C’est surtout l’aspect ludique qui a transformé le parcours de visite…

Pour moi, le visiteur doit un peu lâcher prise lors de sa visite. Alors on a enlevé les autoguides qui empêchaient le visiteur de se créer son propre parcours de visite comme il le souhaite. En effet, le côté ludique est très important pour moi car cela permet au visiteur de devenir acteur de sa visite. C’est comme ça qu’il se crée des souvenirs. Le plus important n’est pas qu’on retienne tout sur l’histoire d’Alésia, mais avant tout de passer un bon moment et de susciter la curiosité. Le MuséoParc fait désormais appel à (presque) tous les sens : on peut regarder, toucher, écouter, grâce aux films explicatifs, au buste qui parle, aux jeux-vidéo… Il ne manque plus que l’odorat et le goût, mais heureusement il y a le restaurant pour cela (rires).

Rendre le lieu accessible à tous était aussi un objectif. Votre sextennat a-t-il suffi à satisfaire cette exigence ?

La question de l’accessibilité à tous tombe évidemment sous le sens. La culture n’est pas réservée à une certaine catégorie de personnes, et on avait beaucoup d’ambition sur ce sujet, déjà même avant mon arrivée. Et de ce point de vue aussi, on a réussi notre pari. On a développé l’audiodescription et les sous-titres sur les films, le braille, les images visio-tactiles… Il n’y a pas beaucoup de musées qui proposent ce genre de choses.

Vous avez en quelque sorte réinventé les manières de s’approprier l’histoire. Mais cela est-il suffisant pour donner envie aux gens d’apprendre et de se cultiver ?

Voilà une bataille que nous n’avons pas encore gagnée… Dans notre société, de gros préjugés persistent à faire croire que les musées sont ennuyeux, vieillots et rébarbatifs. Toutes les études du ministère prouvent d’ailleurs qu’on a le même public depuis 40 ans dans les musées français. On peut très bien se cacher derrière cette excuse et prendre cela pour acquis… Mais c’est aussi à ces lieux culturels de dédramatiser la venue au musée pour que les gens prennent plaisir à venir. Cela demande d’innover, d’inventer de nouvelles expériences de visite.
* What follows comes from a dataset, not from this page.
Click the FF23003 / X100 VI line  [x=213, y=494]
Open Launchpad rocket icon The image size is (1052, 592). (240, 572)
L’histoire, l’art, la science, c’est sérieux. Mais on peut très bien apprendre et se cultiver tout en s’amusant. On est juste là pour donner des clés. Je crois en l’intelligence du visiteur.

Pour réconcilier le public avec la culture, ne faudrait-il pas revoir l’éducation à la culture dès le plus jeune âge ?
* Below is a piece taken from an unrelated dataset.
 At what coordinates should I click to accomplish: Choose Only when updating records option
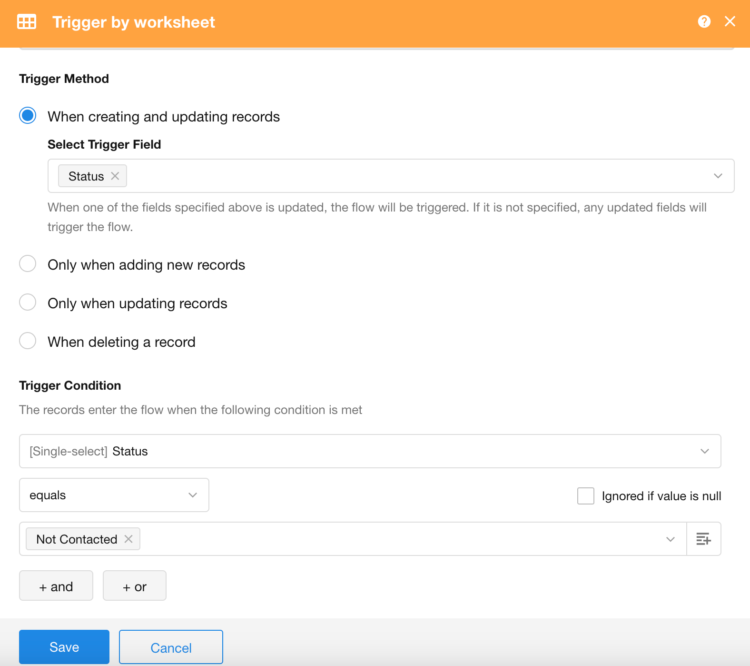coord(28,303)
Absolument. Je suis persuadé qu’un gamin qui passe une bonne visite, c’est un futur adulte qui poussera la porte des musées plus tard. Évidemment, il y a encore du boulot pour faire bouger les lignes. Surtout dans de grandes institutions comme les Beaux-Arts. Mais regardez un lieu aussi mythique que la Philharmonie de Paris est en train de repenser son modèle en ce sens avec un lieu adapté aux plus jeunes enfants. Il y a tout plein de modules à manipuler mais pas le moindre instrument. Même les formes ne représentent pas des instruments, tout est dans l’imaginaire. On n’est pas sur un cours de solfège. C’est intéressant qu’un lieu aussi mythique soit aussi malin pour oser cela. Il suffit de tenter. Je préfère largement prendre des risques, quitte à échouer, que rester passif et regretter de ne pas avoir pris un train quand il le fallait.

Vous êtes un révolutionnaire dans l’âme !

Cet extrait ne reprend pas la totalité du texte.